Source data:
• • • • • • •

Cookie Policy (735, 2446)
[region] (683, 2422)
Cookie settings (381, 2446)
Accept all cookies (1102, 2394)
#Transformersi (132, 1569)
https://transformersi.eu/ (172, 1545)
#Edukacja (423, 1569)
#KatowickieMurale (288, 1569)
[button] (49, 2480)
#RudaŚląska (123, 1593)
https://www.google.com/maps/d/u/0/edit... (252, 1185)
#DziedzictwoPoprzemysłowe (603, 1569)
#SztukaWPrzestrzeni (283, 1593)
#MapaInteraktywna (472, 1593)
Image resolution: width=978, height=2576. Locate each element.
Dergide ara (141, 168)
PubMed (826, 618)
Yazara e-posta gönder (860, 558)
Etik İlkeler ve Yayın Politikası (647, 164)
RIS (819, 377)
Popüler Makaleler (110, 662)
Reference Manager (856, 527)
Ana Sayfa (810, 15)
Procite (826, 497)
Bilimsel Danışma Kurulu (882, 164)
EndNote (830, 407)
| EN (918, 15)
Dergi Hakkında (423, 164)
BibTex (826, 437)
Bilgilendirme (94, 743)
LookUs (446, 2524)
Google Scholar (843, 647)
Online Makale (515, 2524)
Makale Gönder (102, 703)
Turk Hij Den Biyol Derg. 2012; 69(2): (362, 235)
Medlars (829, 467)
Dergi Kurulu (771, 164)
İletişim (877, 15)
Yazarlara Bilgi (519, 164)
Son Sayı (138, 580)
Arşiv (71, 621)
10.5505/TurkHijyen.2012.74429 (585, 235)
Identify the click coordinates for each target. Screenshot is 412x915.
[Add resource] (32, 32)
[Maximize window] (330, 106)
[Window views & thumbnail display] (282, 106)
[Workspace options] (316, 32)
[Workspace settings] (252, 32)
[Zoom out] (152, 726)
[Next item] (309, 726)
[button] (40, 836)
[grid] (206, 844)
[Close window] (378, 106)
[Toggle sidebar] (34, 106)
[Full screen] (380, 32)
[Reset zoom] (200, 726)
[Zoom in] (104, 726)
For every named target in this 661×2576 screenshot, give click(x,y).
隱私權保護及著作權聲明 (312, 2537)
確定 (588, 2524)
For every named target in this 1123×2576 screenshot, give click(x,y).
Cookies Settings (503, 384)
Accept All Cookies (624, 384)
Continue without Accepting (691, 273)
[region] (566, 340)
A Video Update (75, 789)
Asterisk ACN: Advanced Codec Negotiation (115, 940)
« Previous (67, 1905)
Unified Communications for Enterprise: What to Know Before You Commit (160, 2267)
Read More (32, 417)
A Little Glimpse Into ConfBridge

• • • • • • •

Looking at the data above, write out exactly the lines that start at the one containing "Accept all cookies (1102, 2394)" and end at the one containing "Makale Gönder (102, 703)"; include both and nothing beyond.

### Completed exercise:
Accept all cookies (1102, 2394)
#Transformersi (132, 1569)
https://transformersi.eu/ (172, 1545)
#Edukacja (423, 1569)
#KatowickieMurale (288, 1569)
[button] (49, 2480)
#RudaŚląska (123, 1593)
https://www.google.com/maps/d/u/0/edit... (252, 1185)
#DziedzictwoPoprzemysłowe (603, 1569)
#SztukaWPrzestrzeni (283, 1593)
#MapaInteraktywna (472, 1593)
Image resolution: width=978, height=2576. Locate each element.
Dergide ara (141, 168)
PubMed (826, 618)
Yazara e-posta gönder (860, 558)
Etik İlkeler ve Yayın Politikası (647, 164)
RIS (819, 377)
Popüler Makaleler (110, 662)
Reference Manager (856, 527)
Ana Sayfa (810, 15)
Procite (826, 497)
Bilimsel Danışma Kurulu (882, 164)
EndNote (830, 407)
| EN (918, 15)
Dergi Hakkında (423, 164)
BibTex (826, 437)
Bilgilendirme (94, 743)
LookUs (446, 2524)
Google Scholar (843, 647)
Online Makale (515, 2524)
Makale Gönder (102, 703)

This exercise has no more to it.